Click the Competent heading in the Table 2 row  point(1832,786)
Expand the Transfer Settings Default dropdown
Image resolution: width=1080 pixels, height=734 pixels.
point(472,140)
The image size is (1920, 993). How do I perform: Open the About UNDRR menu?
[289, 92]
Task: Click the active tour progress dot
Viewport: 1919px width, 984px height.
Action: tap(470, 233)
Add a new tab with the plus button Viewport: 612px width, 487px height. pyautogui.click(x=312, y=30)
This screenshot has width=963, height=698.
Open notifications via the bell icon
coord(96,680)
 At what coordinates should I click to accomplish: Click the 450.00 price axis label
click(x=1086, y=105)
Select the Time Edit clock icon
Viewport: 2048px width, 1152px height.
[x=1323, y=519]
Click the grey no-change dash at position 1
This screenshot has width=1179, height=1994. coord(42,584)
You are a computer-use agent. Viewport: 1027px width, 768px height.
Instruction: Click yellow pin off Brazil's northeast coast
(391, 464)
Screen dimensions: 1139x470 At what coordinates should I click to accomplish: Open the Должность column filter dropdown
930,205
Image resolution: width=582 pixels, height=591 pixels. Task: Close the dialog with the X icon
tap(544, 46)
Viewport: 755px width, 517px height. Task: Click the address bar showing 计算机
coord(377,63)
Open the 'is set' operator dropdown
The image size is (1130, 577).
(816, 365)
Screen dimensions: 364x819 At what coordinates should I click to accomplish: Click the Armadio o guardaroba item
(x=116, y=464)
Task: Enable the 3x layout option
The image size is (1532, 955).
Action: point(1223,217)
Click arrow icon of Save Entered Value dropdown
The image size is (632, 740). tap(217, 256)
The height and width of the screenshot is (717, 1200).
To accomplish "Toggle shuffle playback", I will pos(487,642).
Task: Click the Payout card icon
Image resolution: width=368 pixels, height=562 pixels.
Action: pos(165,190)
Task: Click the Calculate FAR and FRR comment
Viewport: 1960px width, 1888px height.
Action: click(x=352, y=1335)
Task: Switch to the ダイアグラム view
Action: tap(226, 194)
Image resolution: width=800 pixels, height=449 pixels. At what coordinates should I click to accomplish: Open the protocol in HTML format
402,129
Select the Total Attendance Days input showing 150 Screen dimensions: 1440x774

━━━━━━━━

## GIVEN PROBLEM
Edit the listing above so that every "Screen dimensions" becomes "Screen size", leaving all other text unchanged.

## SOLVED PROBLEM
Click the Competent heading in the Table 2 row  point(1832,786)
Expand the Transfer Settings Default dropdown
Image resolution: width=1080 pixels, height=734 pixels.
point(472,140)
The image size is (1920, 993). How do I perform: Open the About UNDRR menu?
[289, 92]
Task: Click the active tour progress dot
Viewport: 1919px width, 984px height.
Action: tap(470, 233)
Add a new tab with the plus button Viewport: 612px width, 487px height. pyautogui.click(x=312, y=30)
This screenshot has width=963, height=698.
Open notifications via the bell icon
coord(96,680)
 At what coordinates should I click to accomplish: Click the 450.00 price axis label
click(x=1086, y=105)
Select the Time Edit clock icon
Viewport: 2048px width, 1152px height.
[x=1323, y=519]
Click the grey no-change dash at position 1
This screenshot has width=1179, height=1994. coord(42,584)
You are a computer-use agent. Viewport: 1027px width, 768px height.
Instruction: Click yellow pin off Brazil's northeast coast
(391, 464)
Screen size: 1139x470 At what coordinates should I click to accomplish: Open the Должность column filter dropdown
930,205
Image resolution: width=582 pixels, height=591 pixels. Task: Close the dialog with the X icon
tap(544, 46)
Viewport: 755px width, 517px height. Task: Click the address bar showing 计算机
coord(377,63)
Open the 'is set' operator dropdown
The image size is (1130, 577).
(816, 365)
Screen size: 364x819 At what coordinates should I click to accomplish: Click the Armadio o guardaroba item
(x=116, y=464)
Task: Enable the 3x layout option
The image size is (1532, 955).
Action: point(1223,217)
Click arrow icon of Save Entered Value dropdown
The image size is (632, 740). tap(217, 256)
The height and width of the screenshot is (717, 1200).
To accomplish "Toggle shuffle playback", I will pos(487,642).
Task: Click the Payout card icon
Image resolution: width=368 pixels, height=562 pixels.
Action: pos(165,190)
Task: Click the Calculate FAR and FRR comment
Viewport: 1960px width, 1888px height.
Action: click(x=352, y=1335)
Task: Switch to the ダイアグラム view
Action: tap(226, 194)
Image resolution: width=800 pixels, height=449 pixels. At what coordinates should I click to accomplish: Open the protocol in HTML format
402,129
Select the Total Attendance Days input showing 150 Screen size: 1440x774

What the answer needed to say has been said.